AIM >> Please return each line in the records below that contains the string "toolbar". Case counts.
========================
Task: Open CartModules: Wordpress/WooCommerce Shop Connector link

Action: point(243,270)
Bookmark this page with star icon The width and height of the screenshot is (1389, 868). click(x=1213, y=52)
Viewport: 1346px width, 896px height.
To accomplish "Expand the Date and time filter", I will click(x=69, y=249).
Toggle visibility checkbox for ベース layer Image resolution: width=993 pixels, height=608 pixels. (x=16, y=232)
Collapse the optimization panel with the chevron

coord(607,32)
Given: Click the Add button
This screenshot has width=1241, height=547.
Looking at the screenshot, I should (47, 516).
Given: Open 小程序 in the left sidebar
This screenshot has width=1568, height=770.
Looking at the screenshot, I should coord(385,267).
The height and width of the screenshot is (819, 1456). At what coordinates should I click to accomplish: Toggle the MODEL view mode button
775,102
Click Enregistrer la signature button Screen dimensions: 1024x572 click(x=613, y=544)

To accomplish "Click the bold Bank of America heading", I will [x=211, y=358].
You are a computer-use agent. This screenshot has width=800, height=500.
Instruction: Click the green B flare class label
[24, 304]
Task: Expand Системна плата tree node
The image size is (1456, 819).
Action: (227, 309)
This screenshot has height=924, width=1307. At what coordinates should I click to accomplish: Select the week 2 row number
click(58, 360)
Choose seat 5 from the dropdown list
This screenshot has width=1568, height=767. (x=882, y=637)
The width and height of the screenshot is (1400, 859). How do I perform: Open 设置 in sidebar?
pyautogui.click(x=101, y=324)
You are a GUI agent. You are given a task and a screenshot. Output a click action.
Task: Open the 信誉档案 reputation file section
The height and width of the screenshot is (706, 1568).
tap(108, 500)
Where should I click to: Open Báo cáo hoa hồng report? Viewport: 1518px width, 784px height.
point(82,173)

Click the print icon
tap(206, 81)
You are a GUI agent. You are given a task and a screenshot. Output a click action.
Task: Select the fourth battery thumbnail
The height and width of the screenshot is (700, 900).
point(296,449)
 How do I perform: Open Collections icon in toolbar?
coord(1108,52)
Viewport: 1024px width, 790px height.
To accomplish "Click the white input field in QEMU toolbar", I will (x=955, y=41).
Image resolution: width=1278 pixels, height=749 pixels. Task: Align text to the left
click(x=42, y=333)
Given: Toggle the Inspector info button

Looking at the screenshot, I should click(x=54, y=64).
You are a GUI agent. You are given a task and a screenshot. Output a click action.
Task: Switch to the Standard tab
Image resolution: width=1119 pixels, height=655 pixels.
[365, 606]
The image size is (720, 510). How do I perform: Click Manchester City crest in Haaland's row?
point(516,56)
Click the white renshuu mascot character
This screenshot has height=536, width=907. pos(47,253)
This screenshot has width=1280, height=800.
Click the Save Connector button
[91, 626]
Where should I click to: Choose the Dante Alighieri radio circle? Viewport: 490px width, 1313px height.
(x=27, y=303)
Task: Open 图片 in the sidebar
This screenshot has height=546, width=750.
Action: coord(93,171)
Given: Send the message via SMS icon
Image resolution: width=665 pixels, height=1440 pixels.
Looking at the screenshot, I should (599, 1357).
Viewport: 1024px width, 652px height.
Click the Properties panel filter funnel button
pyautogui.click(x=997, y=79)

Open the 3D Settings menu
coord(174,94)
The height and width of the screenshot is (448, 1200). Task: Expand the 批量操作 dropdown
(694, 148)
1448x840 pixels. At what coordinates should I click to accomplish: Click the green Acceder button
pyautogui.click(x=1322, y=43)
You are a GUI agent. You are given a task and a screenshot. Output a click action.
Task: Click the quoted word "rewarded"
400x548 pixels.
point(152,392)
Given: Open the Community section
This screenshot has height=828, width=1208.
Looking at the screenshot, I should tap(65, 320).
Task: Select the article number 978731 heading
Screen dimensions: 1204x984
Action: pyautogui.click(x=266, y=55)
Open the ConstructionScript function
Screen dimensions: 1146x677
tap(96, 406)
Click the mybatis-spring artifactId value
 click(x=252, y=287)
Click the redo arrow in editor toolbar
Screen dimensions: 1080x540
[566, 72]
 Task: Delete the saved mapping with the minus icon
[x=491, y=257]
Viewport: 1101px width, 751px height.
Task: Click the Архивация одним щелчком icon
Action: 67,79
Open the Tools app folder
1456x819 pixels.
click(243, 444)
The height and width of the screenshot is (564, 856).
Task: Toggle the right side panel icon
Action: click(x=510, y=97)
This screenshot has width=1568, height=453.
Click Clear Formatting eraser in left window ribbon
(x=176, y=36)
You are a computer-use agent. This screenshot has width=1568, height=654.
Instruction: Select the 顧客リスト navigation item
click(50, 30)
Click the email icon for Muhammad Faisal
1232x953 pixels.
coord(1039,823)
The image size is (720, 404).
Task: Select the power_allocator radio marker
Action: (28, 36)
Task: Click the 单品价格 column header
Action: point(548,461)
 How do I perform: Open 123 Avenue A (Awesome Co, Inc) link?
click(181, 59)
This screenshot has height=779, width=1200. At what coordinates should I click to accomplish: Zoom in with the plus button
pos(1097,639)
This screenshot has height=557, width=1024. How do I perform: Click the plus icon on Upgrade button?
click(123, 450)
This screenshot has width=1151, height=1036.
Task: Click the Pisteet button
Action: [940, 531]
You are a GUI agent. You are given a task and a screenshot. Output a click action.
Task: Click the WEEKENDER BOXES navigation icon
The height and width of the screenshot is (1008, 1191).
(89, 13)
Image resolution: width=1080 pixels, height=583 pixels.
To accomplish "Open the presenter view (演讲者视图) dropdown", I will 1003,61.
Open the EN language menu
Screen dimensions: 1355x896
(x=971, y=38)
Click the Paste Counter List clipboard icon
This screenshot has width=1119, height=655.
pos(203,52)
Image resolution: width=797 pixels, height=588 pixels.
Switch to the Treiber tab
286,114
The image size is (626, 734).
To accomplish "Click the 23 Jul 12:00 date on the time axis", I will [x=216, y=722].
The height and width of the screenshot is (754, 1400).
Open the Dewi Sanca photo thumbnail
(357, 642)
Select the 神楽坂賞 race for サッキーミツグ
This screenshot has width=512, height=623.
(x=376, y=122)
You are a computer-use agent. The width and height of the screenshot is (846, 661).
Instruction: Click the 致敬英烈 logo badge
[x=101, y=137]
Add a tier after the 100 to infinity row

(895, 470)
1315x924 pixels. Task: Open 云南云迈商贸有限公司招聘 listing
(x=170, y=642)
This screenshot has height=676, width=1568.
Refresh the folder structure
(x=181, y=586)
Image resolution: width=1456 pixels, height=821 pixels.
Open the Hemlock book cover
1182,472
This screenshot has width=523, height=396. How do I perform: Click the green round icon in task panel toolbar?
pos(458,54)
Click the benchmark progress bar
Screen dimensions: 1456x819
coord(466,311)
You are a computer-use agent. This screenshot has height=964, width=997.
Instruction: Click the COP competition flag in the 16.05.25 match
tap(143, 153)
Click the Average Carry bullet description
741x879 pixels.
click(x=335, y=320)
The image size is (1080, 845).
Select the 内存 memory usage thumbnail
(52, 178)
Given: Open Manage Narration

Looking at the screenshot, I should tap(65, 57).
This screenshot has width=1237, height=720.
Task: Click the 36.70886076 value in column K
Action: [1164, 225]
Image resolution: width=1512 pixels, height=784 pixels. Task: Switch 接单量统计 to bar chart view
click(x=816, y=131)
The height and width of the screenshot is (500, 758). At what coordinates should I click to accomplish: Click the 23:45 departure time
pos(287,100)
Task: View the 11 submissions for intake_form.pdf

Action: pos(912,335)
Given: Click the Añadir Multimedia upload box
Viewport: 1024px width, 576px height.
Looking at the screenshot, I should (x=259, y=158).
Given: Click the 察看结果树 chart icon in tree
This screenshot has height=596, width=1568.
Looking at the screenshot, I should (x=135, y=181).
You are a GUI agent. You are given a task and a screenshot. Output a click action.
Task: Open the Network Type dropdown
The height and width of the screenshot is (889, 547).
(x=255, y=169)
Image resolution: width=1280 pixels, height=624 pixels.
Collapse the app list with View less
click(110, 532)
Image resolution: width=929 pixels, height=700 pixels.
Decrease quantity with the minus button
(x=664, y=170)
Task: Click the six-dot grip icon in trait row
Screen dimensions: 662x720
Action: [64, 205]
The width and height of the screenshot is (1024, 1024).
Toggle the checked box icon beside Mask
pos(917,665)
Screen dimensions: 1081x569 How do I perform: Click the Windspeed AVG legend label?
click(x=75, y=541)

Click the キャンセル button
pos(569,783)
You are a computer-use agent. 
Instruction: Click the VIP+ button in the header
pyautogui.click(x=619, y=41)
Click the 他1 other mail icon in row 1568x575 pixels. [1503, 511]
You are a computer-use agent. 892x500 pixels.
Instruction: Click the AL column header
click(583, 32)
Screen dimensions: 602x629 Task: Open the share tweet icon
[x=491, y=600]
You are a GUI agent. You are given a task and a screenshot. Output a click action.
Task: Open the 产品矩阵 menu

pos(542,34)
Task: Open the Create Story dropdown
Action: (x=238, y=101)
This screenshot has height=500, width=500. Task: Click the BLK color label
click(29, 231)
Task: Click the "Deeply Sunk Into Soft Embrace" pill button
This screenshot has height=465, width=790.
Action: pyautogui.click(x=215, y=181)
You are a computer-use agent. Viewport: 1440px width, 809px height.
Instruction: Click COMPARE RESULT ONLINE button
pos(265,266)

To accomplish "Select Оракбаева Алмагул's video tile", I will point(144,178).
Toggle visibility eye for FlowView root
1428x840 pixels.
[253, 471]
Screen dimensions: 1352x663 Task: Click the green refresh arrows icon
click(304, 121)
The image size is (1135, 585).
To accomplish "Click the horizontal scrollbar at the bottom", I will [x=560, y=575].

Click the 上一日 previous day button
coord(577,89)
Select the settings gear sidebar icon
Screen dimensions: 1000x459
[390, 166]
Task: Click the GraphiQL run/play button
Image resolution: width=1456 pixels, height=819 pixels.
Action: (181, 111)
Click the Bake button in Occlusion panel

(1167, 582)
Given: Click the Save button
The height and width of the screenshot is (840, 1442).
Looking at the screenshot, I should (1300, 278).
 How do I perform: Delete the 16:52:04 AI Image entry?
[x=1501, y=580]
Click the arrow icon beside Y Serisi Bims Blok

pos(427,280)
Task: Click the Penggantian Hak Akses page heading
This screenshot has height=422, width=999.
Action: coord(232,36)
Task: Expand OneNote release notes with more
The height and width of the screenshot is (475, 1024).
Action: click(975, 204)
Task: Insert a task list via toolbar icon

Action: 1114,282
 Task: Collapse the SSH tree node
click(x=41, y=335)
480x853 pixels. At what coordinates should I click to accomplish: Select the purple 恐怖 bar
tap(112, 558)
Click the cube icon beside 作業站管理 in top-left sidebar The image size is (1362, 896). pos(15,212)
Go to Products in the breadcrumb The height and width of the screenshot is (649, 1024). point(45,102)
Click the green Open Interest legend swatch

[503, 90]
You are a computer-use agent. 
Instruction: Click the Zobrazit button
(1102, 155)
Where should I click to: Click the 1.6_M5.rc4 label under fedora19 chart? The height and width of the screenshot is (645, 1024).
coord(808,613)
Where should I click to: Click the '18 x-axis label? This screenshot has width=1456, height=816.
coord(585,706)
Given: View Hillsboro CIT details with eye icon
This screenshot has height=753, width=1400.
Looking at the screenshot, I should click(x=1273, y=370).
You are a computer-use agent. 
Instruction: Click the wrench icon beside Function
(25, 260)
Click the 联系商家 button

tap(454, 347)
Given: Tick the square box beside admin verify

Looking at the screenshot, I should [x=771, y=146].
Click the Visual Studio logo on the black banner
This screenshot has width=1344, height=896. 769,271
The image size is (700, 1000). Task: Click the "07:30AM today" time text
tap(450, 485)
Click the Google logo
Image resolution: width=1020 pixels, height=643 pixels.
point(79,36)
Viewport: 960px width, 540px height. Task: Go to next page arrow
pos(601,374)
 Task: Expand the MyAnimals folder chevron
========================
PROBLEM SOLUTION >>
 How do I perform: Open Collections icon in toolbar?
To accomplish "Click the white input field in QEMU toolbar", I will (x=955, y=41).
Click the redo arrow in editor toolbar
This screenshot has width=523, height=396. How do I perform: Click the green round icon in task panel toolbar?
Task: Insert a task list via toolbar icon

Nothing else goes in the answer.